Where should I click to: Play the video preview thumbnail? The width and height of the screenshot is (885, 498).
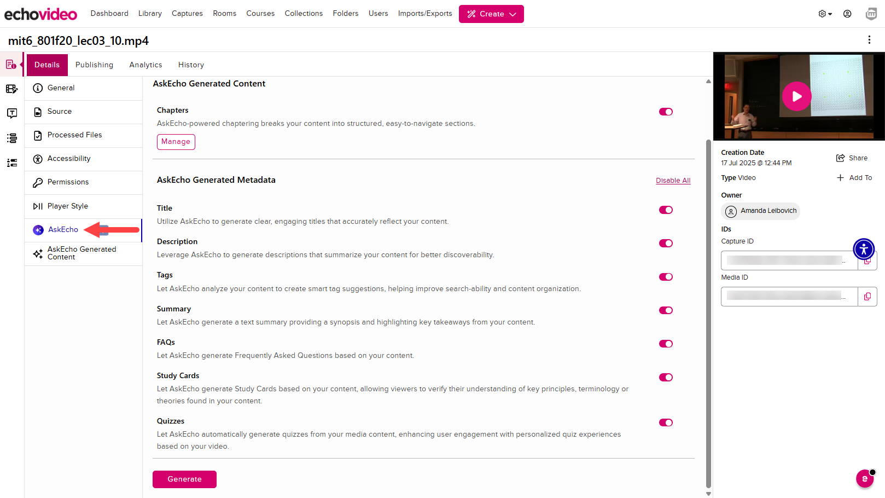(x=797, y=96)
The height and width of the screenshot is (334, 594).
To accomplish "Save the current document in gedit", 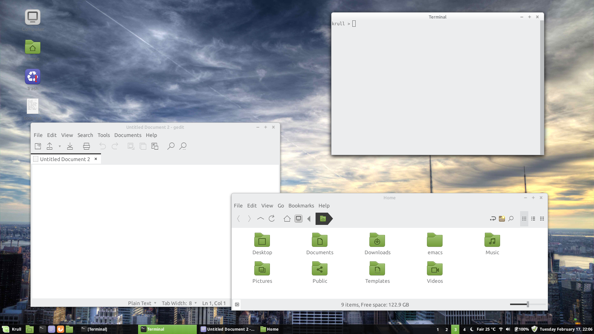I will click(x=70, y=146).
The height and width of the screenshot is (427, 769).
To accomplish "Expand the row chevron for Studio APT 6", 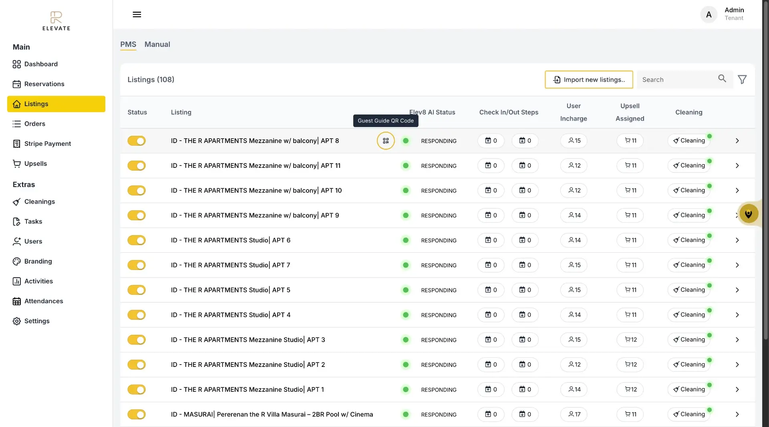I will pos(737,240).
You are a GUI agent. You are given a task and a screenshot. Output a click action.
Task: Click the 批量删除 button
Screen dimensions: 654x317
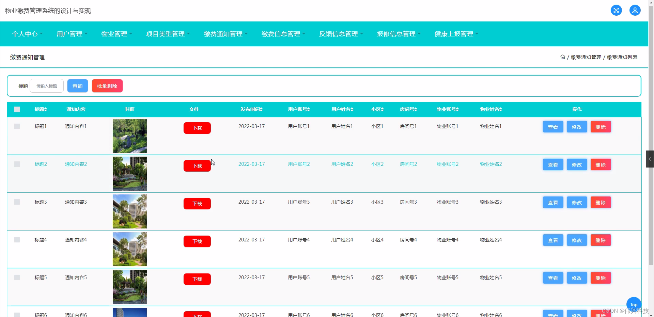[x=107, y=86]
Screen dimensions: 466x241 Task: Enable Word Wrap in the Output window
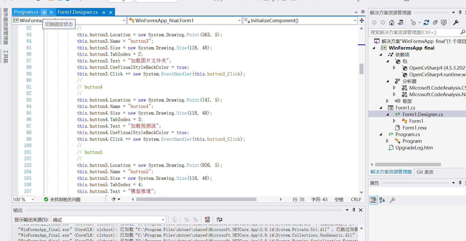tap(219, 220)
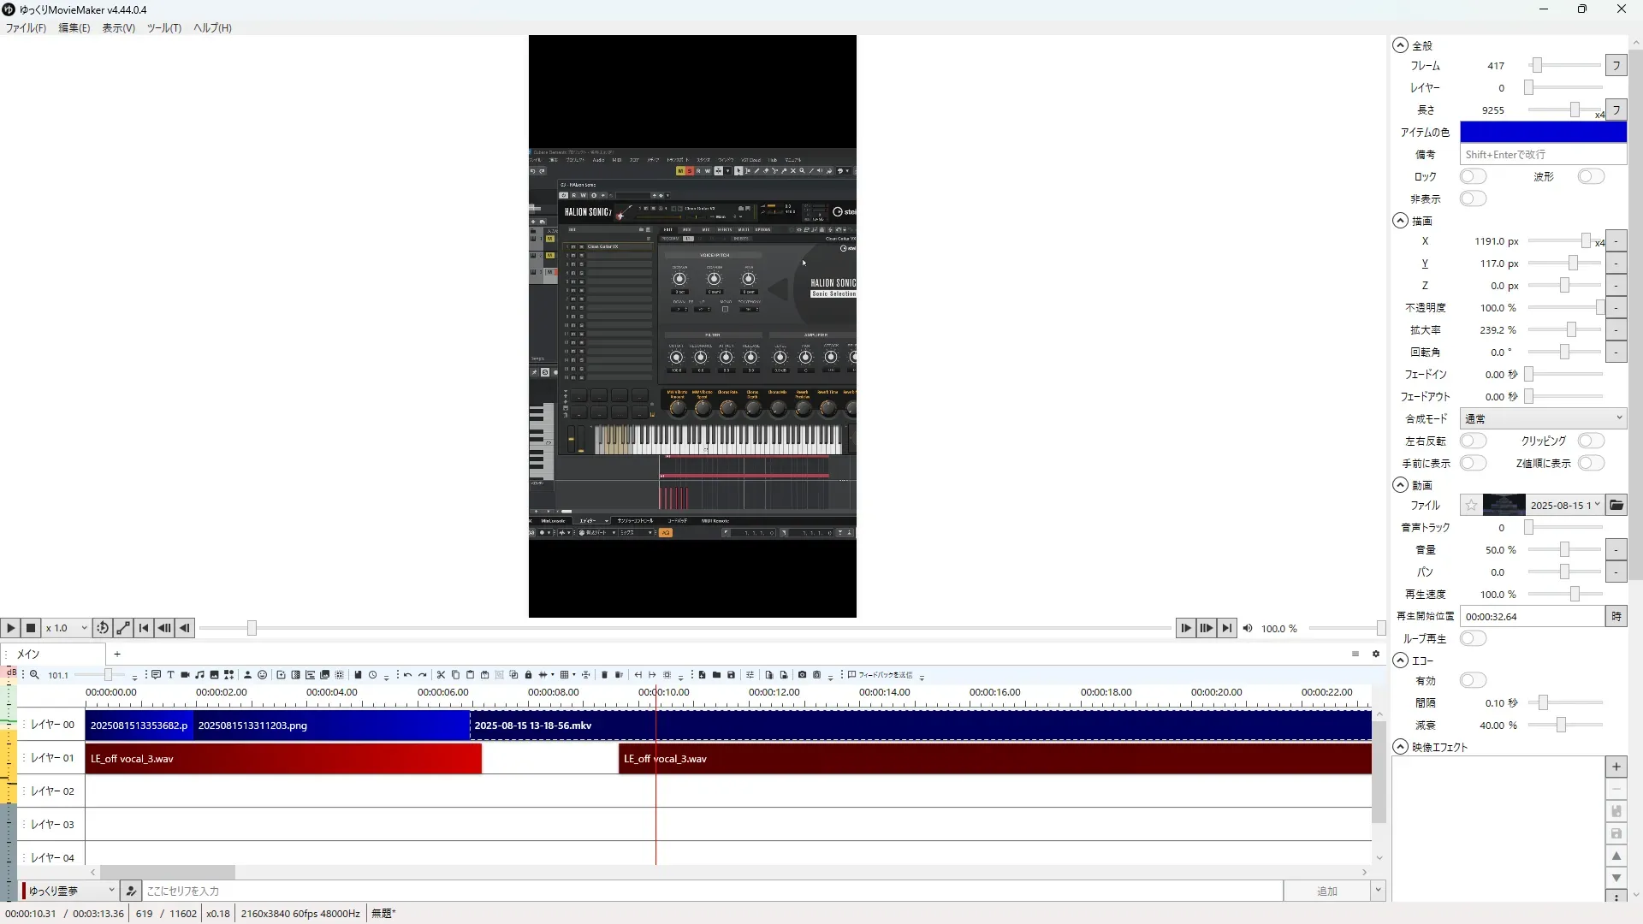Open the ツール(T) menu

tap(163, 28)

##########

▶ **AIM OF THE EXERCISE**
Find the line with "Screen dimensions: 466x241". Return it and each line after it through the end of the data, exactly, without pictures.

▶ **SOLUTION TO THE EXERCISE**
Screen dimensions: 466x241 Task: Enable Word Wrap in the Output window
tap(219, 220)
Open the ツール(T) menu

tap(163, 28)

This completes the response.